Diving video classification with VLMs foundation models

master Assignment

Type: Master CS

Student: Unassigned

Duration: TBD

If you are interested please contact:

Background:

In recent years, a video understanding task that has gained popularity is fine-grained video classification. Fine-grained classifications of actions can be a challenge, such as in the diving video dataset Diving48.
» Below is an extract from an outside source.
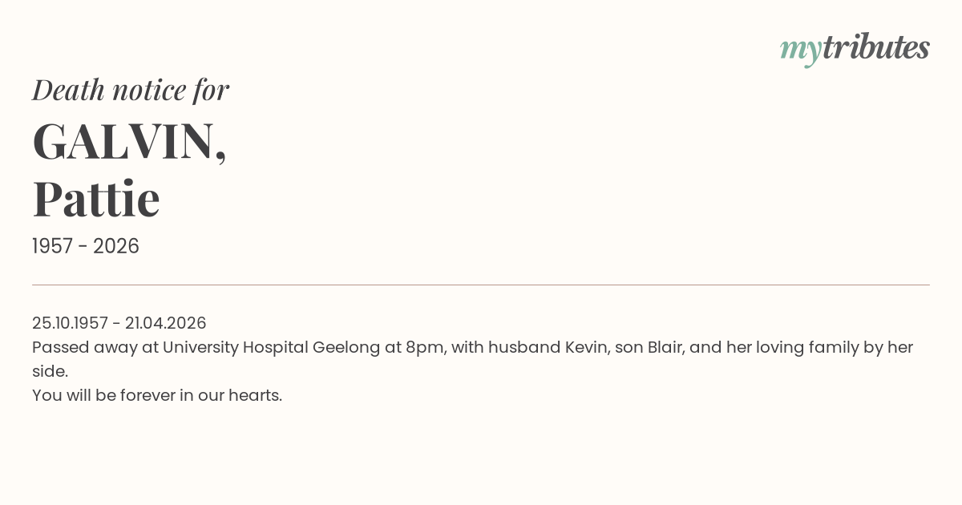Click the horizontal divider line
962x505 pixels.
coord(481,285)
In this project, you should investigate how action classification and large-scale self-supervised models encode videos and how these different encodings impact performance gains.

You can look at:

Meta’s recent self-supervised V-JEPA 2.
VT‑LVLM‑AR: A Video‑Temporal Large Vision‑Language Model Adapter for Fine‑Grained Action Recognition in Long‑Term Videos, Leveraging Vision‑Language Large Models for Interpretable Video Action Recognition with Semantic Tokenization.
Timesformer
ViViT: A Video Vision Transformer.

SoA methods, such as the ones above, should be compared based on the quality of the embeddings. It will be up to you to define metrics for the quality.

References:

Yingwei Li, Yi Li, and Nuno Vasconcelos. Resound: Towards action recognition without representation bias. In ECCV, pages 513–528, 2018 (Diving48 dataset)
Jinglin Xu, Yongming Rao, Xumin Yu, Guangyi Chen, Jie Zhou, and Jiwen Lu. FineDiving: A Fine-Grained Dataset for Procedure-Aware Action Quality Assessment. In CVPR, pages 2949–2958, 2022
Dian Shao, Yue Zhao, Bo Dai, and Dahua Lin. FineGym: A Hierarchical Video Dataset for Fine-Grained Action Understanding. In IEEE Conference on Computer Vision and Pattern Recognition (CVPR), 2020.
Yuyang Gao, Siyi Gu, Junji Jiang, Sungsoo Ray Hong, Dazhou Yu, and Liang Zhao. Going Beyond XAI: A Systematic Survey for Explanation-Guided Learning. ACM Computing Surveys, 56(7):1–39, 2024.
Expresso-AI: A framework for Explainable Video Based Deep Learning Models through gestures and expressions.
Ex-VAD: Explainable Fine-grained Video Anomaly Detection Based on Visual-Language Models.